On Thursday, February 2, 2012, the Centers for Medicare and Medicaid Services (“CMS”) issued in the Federal Register its decision not to propose changes to the current Emergency Medical Treatment and Labor Act (“EMTALA”) regulations. However, in this notice CMS is seeking additional comments on the applicability of hospitals with specialized capabilities to accept transfers of a patient admitted as an inpatient from a hospital that lacks the capability or capacity to treat the inpatient.
This notice is CMS’s response to the December 23, 2010 advanced notice of proposed rulemaking to solicit public comments on the need to revisit CMS’s policy on the applicability of the EMTALA to individuals who are determined in the hospital’s dedicated emergency department to have an emergency medical condition (“EMC”) who, prior to being stabilized, are subsequently admitted to the hospital as inpatients and then need to be transferred to another hospital with specialized capabilities for stabilizing treatment. In that proposed rule, CMS intended to create an obligation on hospitals with specialized capabilities to accept appropriate transfers of individuals for whom the admitting hospital originally had an EMTALA obligation so long as the specialized hospital had the capability and capacity to treat the individual.

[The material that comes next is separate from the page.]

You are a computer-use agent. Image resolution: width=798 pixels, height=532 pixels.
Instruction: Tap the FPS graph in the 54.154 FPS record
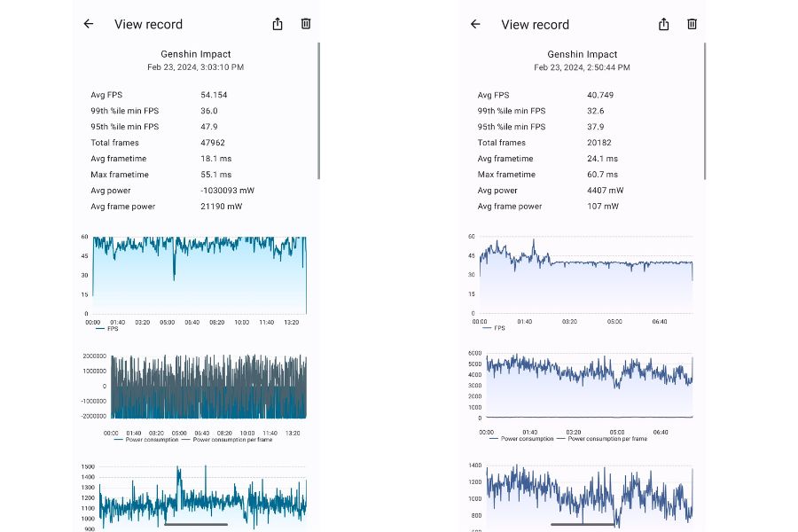point(200,275)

In 2003, CMS issued a final rule, and the current regulations state that if an individual comes to the hospital’s dedicated emergency department, is determined to have an EMC, is admitted as an inpatient and continues to have an unstabilized EMC, which requires the specialized capabilities of another hospital, the EMTALA obligation for the admitting hospital has ended. Further, a hospital with specialized capabilities also does not have an EMTALA obligation towards that individual from the admitting hospital. Subsequent to the issuance of that rule, there continues to be court decisions that have conflicting decisions on the applicability of EMTALA to hospital inpatients.
CMS stated that it is going to continue to monitor whether it may be appropriate in the future to reconsider the applicability of EMTALA to specialized hospitals. While CMS maintains that a hospital has satisfied its EMTALA obligation once the hospital, in good faith, admits that individual as an inpatient; and most comments to the December 10, 2010 proposed rule supported making no changes to the current policies regarding the applicability of EMTALA to specialized hospitals, CMS is providing an additional 60 days for the public to comment on the applicability of EMTALA to specialized hospitals.